(Records supplied Opens)

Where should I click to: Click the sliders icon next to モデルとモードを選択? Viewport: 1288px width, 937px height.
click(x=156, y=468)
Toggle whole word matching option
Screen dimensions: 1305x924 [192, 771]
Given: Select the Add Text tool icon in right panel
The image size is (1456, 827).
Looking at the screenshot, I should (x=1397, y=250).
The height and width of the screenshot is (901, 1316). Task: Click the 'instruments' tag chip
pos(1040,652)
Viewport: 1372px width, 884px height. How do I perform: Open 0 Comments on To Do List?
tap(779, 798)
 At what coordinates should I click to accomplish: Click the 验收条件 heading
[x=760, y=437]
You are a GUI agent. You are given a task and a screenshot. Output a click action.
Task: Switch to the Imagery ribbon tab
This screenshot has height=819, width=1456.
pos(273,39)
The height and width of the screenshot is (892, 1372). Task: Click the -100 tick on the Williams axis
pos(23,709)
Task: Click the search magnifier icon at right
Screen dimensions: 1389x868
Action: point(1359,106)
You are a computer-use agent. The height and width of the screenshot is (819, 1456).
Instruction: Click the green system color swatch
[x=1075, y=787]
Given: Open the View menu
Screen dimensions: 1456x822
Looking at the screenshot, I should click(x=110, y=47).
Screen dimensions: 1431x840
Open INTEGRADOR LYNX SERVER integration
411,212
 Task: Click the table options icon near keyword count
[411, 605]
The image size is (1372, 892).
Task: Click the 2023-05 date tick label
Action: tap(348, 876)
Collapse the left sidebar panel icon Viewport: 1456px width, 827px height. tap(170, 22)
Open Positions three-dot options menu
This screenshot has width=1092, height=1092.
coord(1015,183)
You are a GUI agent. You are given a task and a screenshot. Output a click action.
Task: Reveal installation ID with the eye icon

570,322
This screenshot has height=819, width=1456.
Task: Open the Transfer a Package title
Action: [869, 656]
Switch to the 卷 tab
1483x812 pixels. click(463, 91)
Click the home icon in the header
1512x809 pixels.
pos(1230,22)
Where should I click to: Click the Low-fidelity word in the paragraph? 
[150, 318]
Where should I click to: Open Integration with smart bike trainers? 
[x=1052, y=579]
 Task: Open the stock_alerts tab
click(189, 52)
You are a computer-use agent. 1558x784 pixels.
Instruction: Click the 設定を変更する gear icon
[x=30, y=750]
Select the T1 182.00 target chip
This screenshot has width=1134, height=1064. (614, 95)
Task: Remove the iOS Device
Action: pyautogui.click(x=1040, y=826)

(Records supplied Closes)

Problem to work on | The line containing "Task: Switch to the Imagery ribbon tab" and every line after it, through the end of the records, should be repeated exactly and alone.

Answer box |
Task: Switch to the Imagery ribbon tab
This screenshot has height=819, width=1456.
pos(273,39)
The height and width of the screenshot is (892, 1372). Task: Click the -100 tick on the Williams axis
pos(23,709)
Task: Click the search magnifier icon at right
Screen dimensions: 1389x868
Action: point(1359,106)
You are a computer-use agent. The height and width of the screenshot is (819, 1456).
Instruction: Click the green system color swatch
[x=1075, y=787]
Given: Open the View menu
Screen dimensions: 1456x822
Looking at the screenshot, I should click(x=110, y=47).
Screen dimensions: 1431x840
Open INTEGRADOR LYNX SERVER integration
411,212
 Task: Click the table options icon near keyword count
[411, 605]
The image size is (1372, 892).
Task: Click the 2023-05 date tick label
Action: tap(348, 876)
Collapse the left sidebar panel icon Viewport: 1456px width, 827px height. tap(170, 22)
Open Positions three-dot options menu
This screenshot has width=1092, height=1092.
coord(1015,183)
You are a GUI agent. You are given a task and a screenshot. Output a click action.
Task: Reveal installation ID with the eye icon

570,322
This screenshot has height=819, width=1456.
Task: Open the Transfer a Package title
Action: [869, 656]
Switch to the 卷 tab
1483x812 pixels. click(463, 91)
Click the home icon in the header
1512x809 pixels.
pos(1230,22)
Where should I click to: Click the Low-fidelity word in the paragraph? 
[150, 318]
Where should I click to: Open Integration with smart bike trainers? 
[x=1052, y=579]
 Task: Open the stock_alerts tab
click(189, 52)
You are a computer-use agent. 1558x784 pixels.
Instruction: Click the 設定を変更する gear icon
[x=30, y=750]
Select the T1 182.00 target chip
This screenshot has width=1134, height=1064. (614, 95)
Task: Remove the iOS Device
Action: pyautogui.click(x=1040, y=826)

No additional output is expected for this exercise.